Mr Hawking said Mr Hunt was “cherry-picking evidence”, stressing that four of the eight studies cited by Mr Hunt were not peer-reviewed and he had ignored 13 papers which contradicted his statements.

Patients, and taxpayers, are left bewildered.

Statistics are at the root of some of the most bitter health controversies. Breast screening is a prime example. Routine mammograms to detect tumours in women aged 50 to 70 seems, intuitively, a good idea, but is it cost effective?

There is a raft of evidence which argues it exposes huge numbers of healthy women to potentially harmful radiation and leads other to undergo surgery for “cancers” which would never have become life threatening – so-called “false positives”. One Swiss study estimated breast screening was saving one life per1,000 women screened.

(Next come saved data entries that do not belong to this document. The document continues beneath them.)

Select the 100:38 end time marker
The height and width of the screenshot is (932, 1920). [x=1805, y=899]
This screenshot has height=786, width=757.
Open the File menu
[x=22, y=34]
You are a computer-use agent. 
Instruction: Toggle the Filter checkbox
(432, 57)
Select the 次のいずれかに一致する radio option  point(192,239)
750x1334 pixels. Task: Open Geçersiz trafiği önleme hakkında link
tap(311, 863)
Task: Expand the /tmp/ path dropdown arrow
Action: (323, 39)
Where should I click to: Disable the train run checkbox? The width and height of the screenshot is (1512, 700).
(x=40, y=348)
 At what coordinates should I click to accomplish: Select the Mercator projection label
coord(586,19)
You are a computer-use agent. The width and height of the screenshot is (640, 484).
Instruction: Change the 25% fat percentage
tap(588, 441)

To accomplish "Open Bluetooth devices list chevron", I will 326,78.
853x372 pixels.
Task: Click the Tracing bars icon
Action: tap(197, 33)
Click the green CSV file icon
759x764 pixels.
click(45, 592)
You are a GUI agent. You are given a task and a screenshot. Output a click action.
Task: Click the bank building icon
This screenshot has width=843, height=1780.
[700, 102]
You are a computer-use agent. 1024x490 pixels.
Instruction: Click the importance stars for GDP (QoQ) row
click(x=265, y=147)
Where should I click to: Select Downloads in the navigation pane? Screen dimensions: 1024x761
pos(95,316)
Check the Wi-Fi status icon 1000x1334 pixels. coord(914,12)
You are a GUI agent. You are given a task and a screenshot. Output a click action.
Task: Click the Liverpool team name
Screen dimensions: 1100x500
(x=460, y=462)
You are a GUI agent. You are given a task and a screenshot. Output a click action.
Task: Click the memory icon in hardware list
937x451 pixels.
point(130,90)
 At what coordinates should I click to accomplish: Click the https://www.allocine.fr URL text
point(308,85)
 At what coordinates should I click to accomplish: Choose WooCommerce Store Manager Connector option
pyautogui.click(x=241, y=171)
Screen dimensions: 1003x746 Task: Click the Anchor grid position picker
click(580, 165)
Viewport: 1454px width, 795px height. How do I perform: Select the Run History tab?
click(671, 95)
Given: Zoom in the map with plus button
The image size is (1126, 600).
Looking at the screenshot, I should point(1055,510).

But perhaps statistics could also save lives. In 2005, Professor Sir David Spiegelhalter said murderous GP Harold Shipman may have been caught earlier if the same statistical modelling technique invented in 1943 for quality control in munitions factory production lines had been applied to his killing spree.

The formula would have gone beyond identifying a higher fatality rate – something not unusual for a GP such as Shipman who had many patients in care homes and hospices – to spot additional patterns, such as an odd number of patients dying in his presence.

The Shipman Inquiry concluded there were 215 confirmed and 45 probable victims. That is a lot of potentially avoidable deaths.